Yes_DramaChris Squire, bass player and founding member of Yes, passed away a few weeks before I began writing this entry. His passing was about to leave a massive uncertainty with the bands future in that how can you possibly fix a giant Chris Squire sized hole in the fabric of the Yes continuum. Then came news that Squire’s colleague and former band mate and Music Project attendee, Billy Sherwood would step up to the plate.

Which is nice.

Drama arrived at an interesting point in Yes’ history. Jon Anderson had left the band to pursue projects with Vangelis. Rick Wakeman had gone too, his goal to add ice skating and twiddly keyboards to everything. That left a huge hole in the band. No singer; No keyboard player. What to do?
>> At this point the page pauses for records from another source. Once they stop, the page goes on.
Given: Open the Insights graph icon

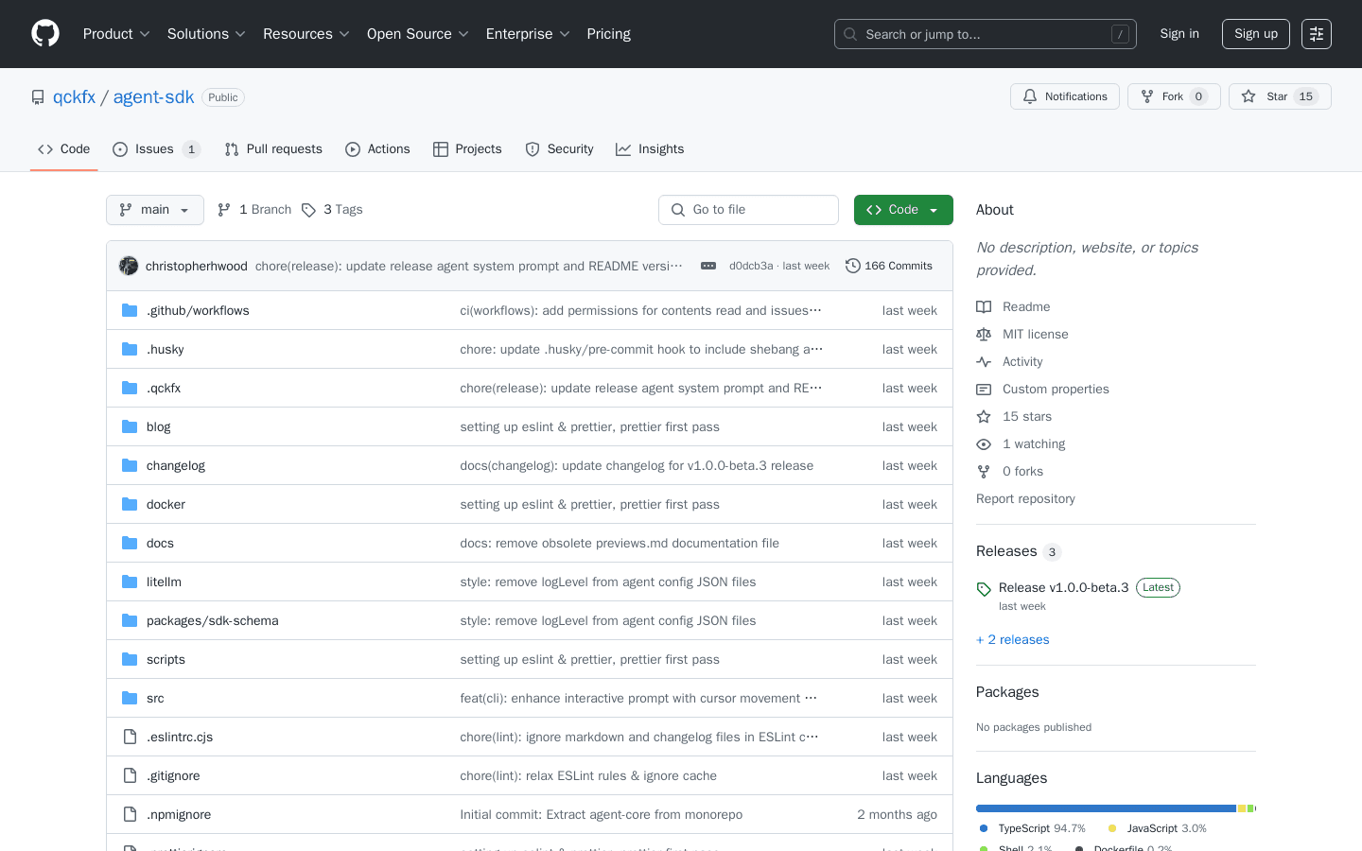Looking at the screenshot, I should click(x=623, y=148).
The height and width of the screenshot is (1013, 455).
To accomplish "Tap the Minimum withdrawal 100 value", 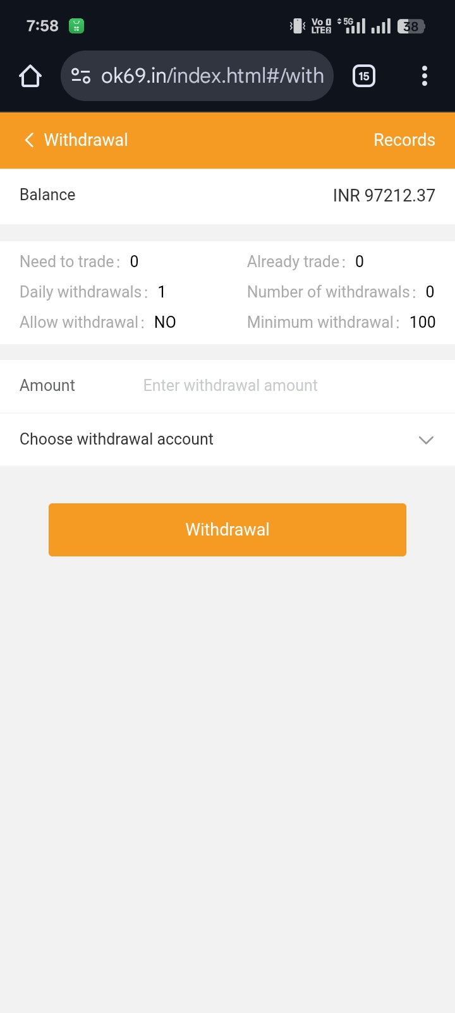I will click(422, 322).
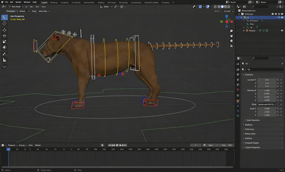The height and width of the screenshot is (172, 285).
Task: Expand the Viewport Display panel
Action: (251, 143)
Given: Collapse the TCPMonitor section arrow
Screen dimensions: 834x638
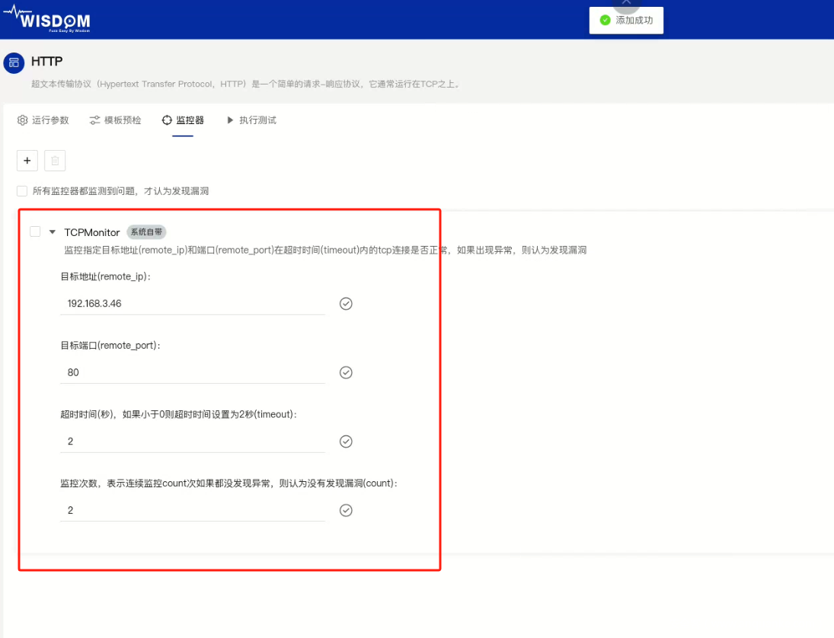Looking at the screenshot, I should click(53, 232).
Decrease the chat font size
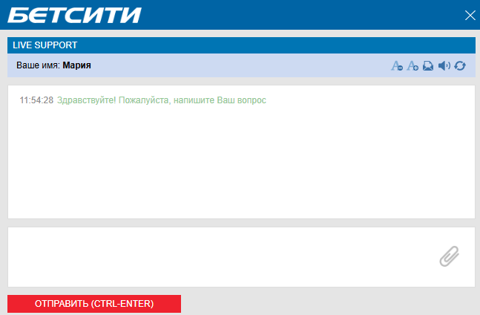 tap(397, 65)
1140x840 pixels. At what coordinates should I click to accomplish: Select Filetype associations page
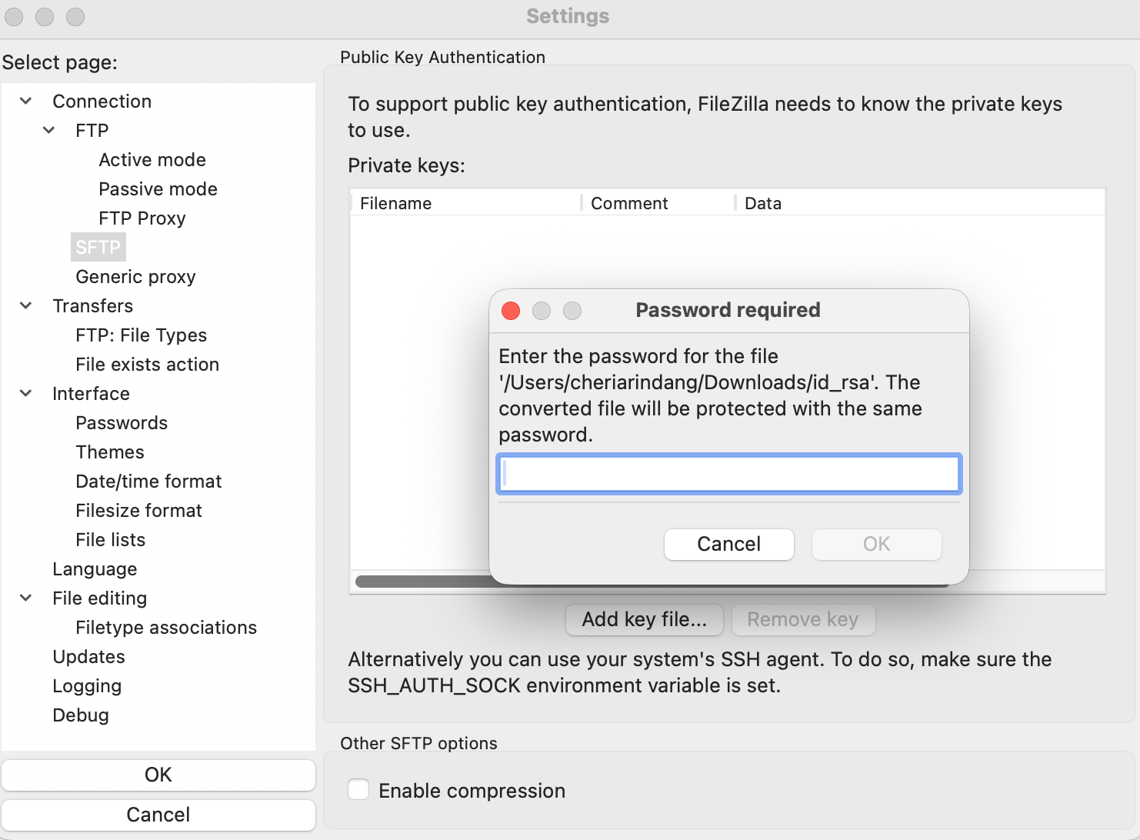click(166, 628)
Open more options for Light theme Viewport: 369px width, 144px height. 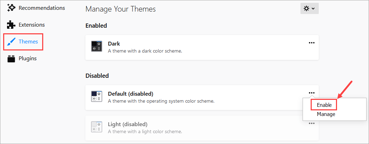tap(311, 123)
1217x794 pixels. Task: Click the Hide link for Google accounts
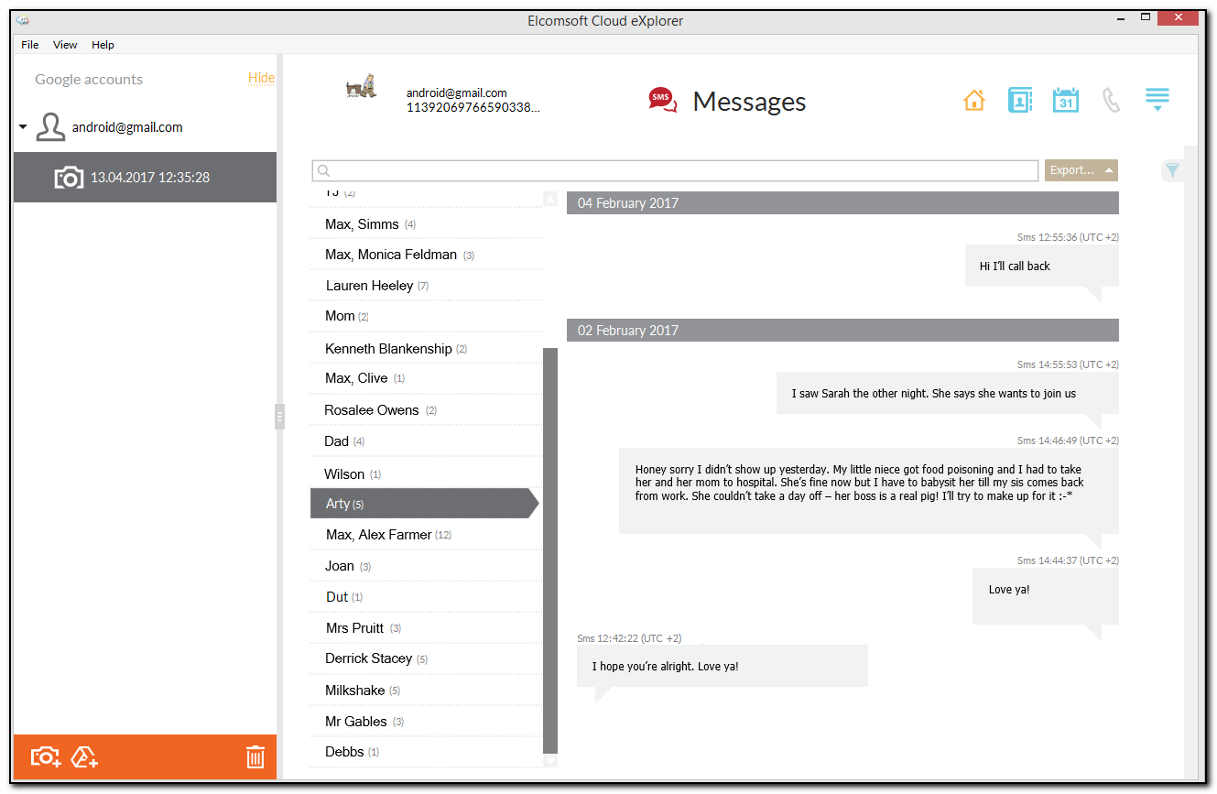[x=261, y=78]
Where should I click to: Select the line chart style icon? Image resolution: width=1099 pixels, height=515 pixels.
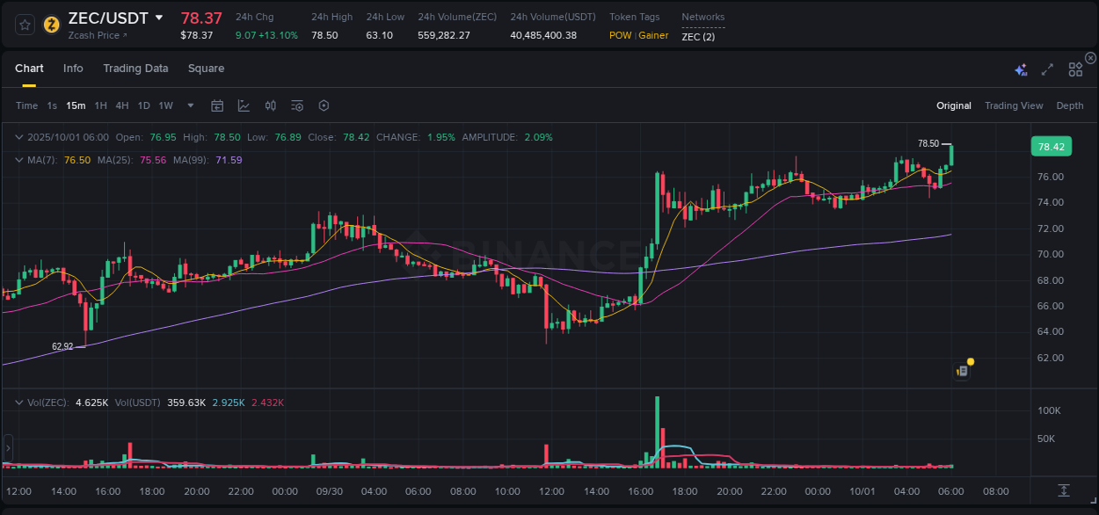coord(243,105)
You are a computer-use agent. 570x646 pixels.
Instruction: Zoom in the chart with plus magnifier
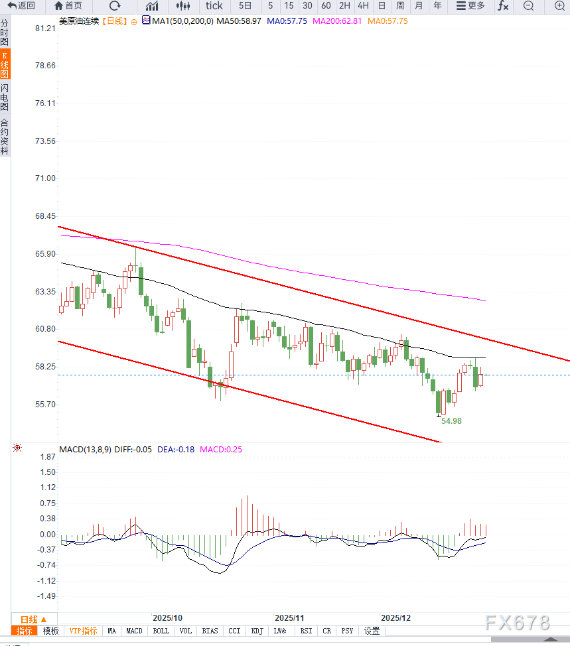[559, 6]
It was about this time that the band met producer to be, Trevor Horn and keyboard jedi, Geoff Downes. You might remember Trevor Horn and Geoff Downes from global supergroup and ground shaking behemoths the Buggles. That’s right, the band that brought you Video Killed the Radio Star.   In recognising their potential, Chris Squire invited the two to join Yes and fill the shoes of Anderson and Wakeman and history was made.

This is possibly my most favourite Yes album. I really wished that the Drama era Yes line up had produced more music like this. Contrasting between the previous Yes album Tormato and the following 90125 it’s certainly a distinctive sound. Horn struggles to reach the same pitches as Anderson, while Downes seems to lack the fingers to compete with Tony Kaye and Rick Wakeman, yet it isn’t a disaster. There are some songs on the album that were many, many years ahead of their time and it certainly shows what sort of geniuses makes up the band.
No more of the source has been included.